Holes in the spec - Githubissues

Greetings!

This is a close look at the bincode2 wire format specification, as of 04-03-12022 HE. It shall be noted that i look at the spec from the hypothetical perspective of someone who’s main programming language is not Rust, yet wishes to implement a compatible library for, say, C++.

From that perspective, an ideal long-term situation would be to have a separate spec document, say, a Markdown file, that is largely language agnostic. Being Markdown, the spec can then be handily included into crate docs via #![doc = include_str!()].

Warning: This all will read super-pedantic and nit-picky. But that is how specs work. You cannot have holes in a spec, which requires specifying the »obvious«.

Definitions

List machine types for the wire format, aka. basic types, and what their representation outside the wire format is. Such as:

• i16: A 16-bit signed 2’s complement binary integer value.
Enumerate jargon, such as what you mean by enum »variants« and »variant values«. Many programming languages call the »variant« a »discriminator« or »tag«. And many programming languages calling them »variant« don’t have »variant values«.
It’s also important to mention how the format treats data alignment and padding. This especially influences how to read the term »follows« in the spec. For depending on the alignment and padding strategy, »follows« can mean very different things.
It’s also nowhere stated in which order and in what amounts data is written or read. The implication is that you have a stream of bytes, FIFO.
- What happens if you write more data out than the target has capacity, i.e. what if you overflow the buffer all your data will eventually end up in?
- Is resuming write operations on a new stream legal, i.e. are you allowed to split a message up into chunks?
- What happens if you read to the end of your stream, but expected there to be more?
- Is continuing deserialisation on another stream valid, i.e. are you allowed to split a message up into chunks?
- What happens if you are done reading but the stream has more data to be read? What is that beyond-the-end data allowed to be?

Endian

By default bincode will serialize values in little endian encoding.

What values? You mean values of select »basic types«. You don’t really mean all values. If you were to look at values of entire structs, that’d involve reördering fields, viewing the entirety of the struct as a single to-be-byteswapped datum. I suggest just enumerating the basic types that have a specific byte order. Or if it happens to be all basic types, just saying »values of basic types« will suffice.

Basic Types

Whilst deserializing every other value [>1 for bool] will throw an error.

Adds a lot of error branches that could be avoided by demanding that true is serialised as 1, but that during deserialisation e.g. x > 0 is true. This would be a non-breaking change for the v1 wire format.

All basic numeric types will be encoded based on the configured IntEncoding.

There was no previous enumeration of what these »basic types« are, and thus there is also no previous mention of which non-numeric basic types exist.
f32 is a numeric type. According to this, f32 shall use the IntEncoding.
Is a char numeric? The Unicode Scalar Value may be a number, but what it represents is in most cases not.

-- DATA --
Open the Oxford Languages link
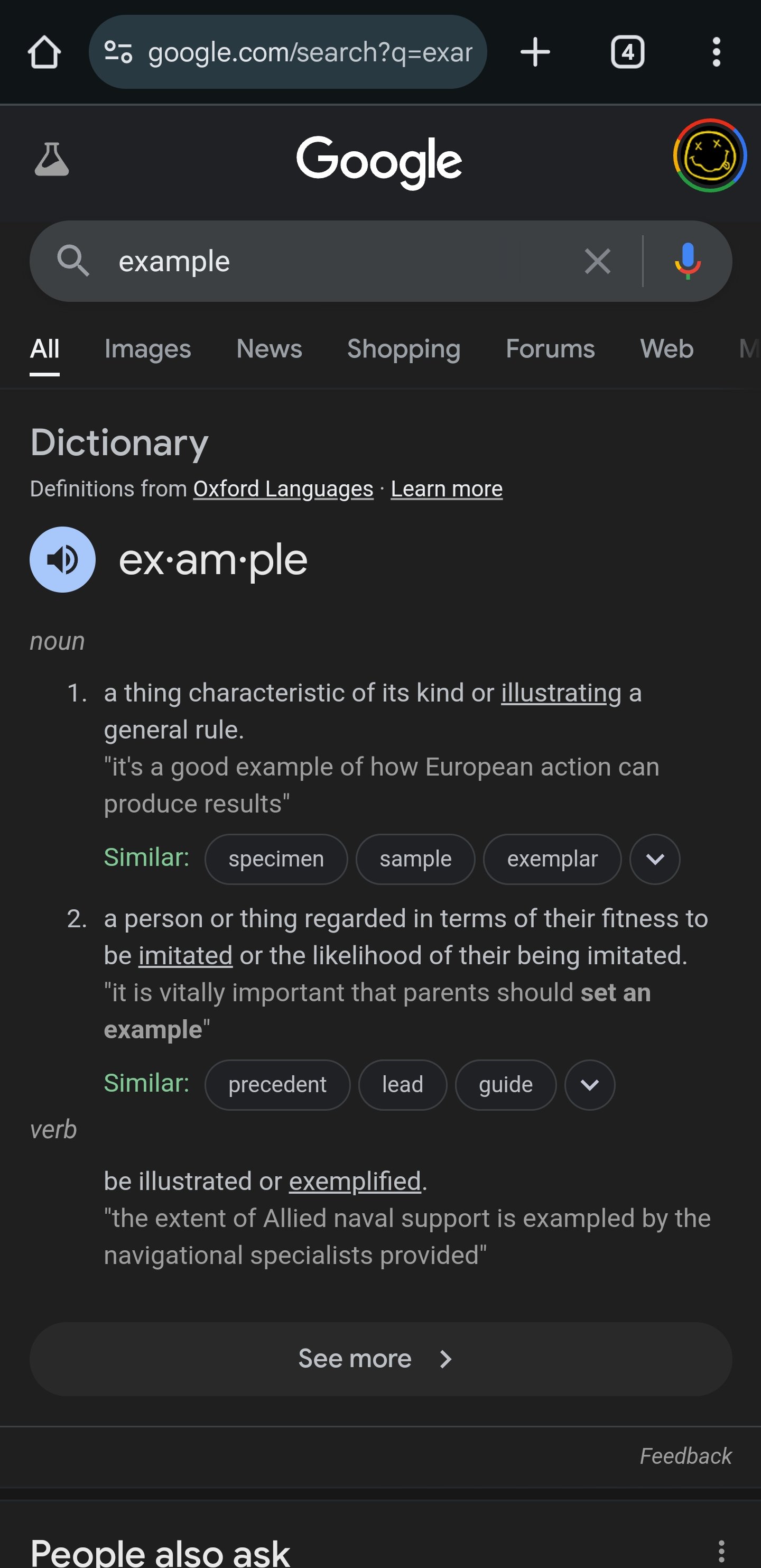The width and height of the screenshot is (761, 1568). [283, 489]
==
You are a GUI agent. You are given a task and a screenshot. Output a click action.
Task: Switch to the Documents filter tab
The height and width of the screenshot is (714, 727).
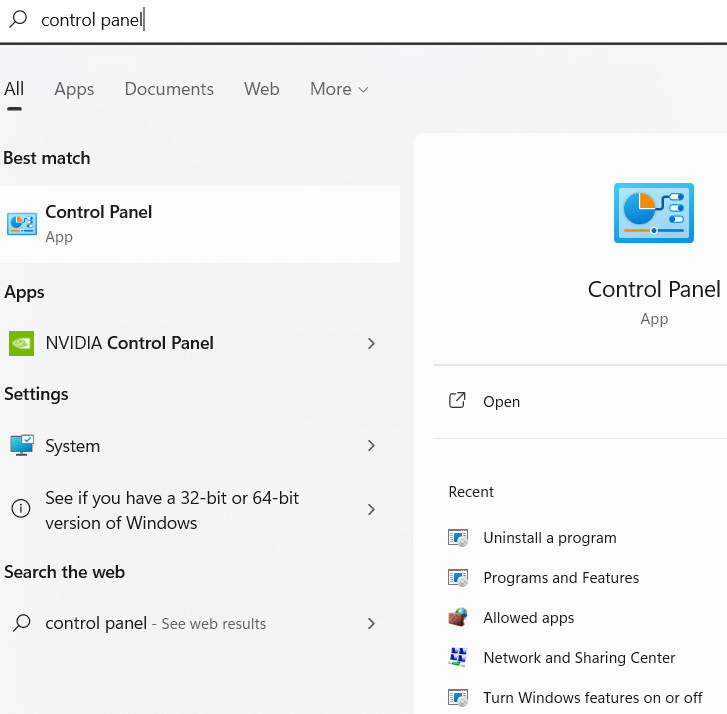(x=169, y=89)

-- DIRECTIONS --
**a)** Copy the passage from the issue on holes in the bincode spec word for word, starting at the words "It’s also nowhere" and ending after the words "eventually end up in?".
**b)** Rescale the rows from the line that contains "You are a GUI" through the line that contains "(x=169, y=89)", both included. Rewrite those lines with their requests, multiplying every number in the answers (the click coordinates) by 1.8 and rounding to the nearest whole number, halves rounded up. Give only these lines, and leave the pictures out.
The text and the rows have no connection to each other.

-- THE ANSWERS --
**a)**
It’s also nowhere stated in which order and in what amounts data is written or read. The implication is that you have a stream of bytes, FIFO.
- What happens if you write more data out than the target has capacity, i.e. what if you overflow the buffer all your data will eventually end up in?

**b)**
You are a GUI agent. You are given a task and a screenshot. Output a click action.
Task: Switch to the Documents filter tab
The height and width of the screenshot is (714, 727).
(x=304, y=160)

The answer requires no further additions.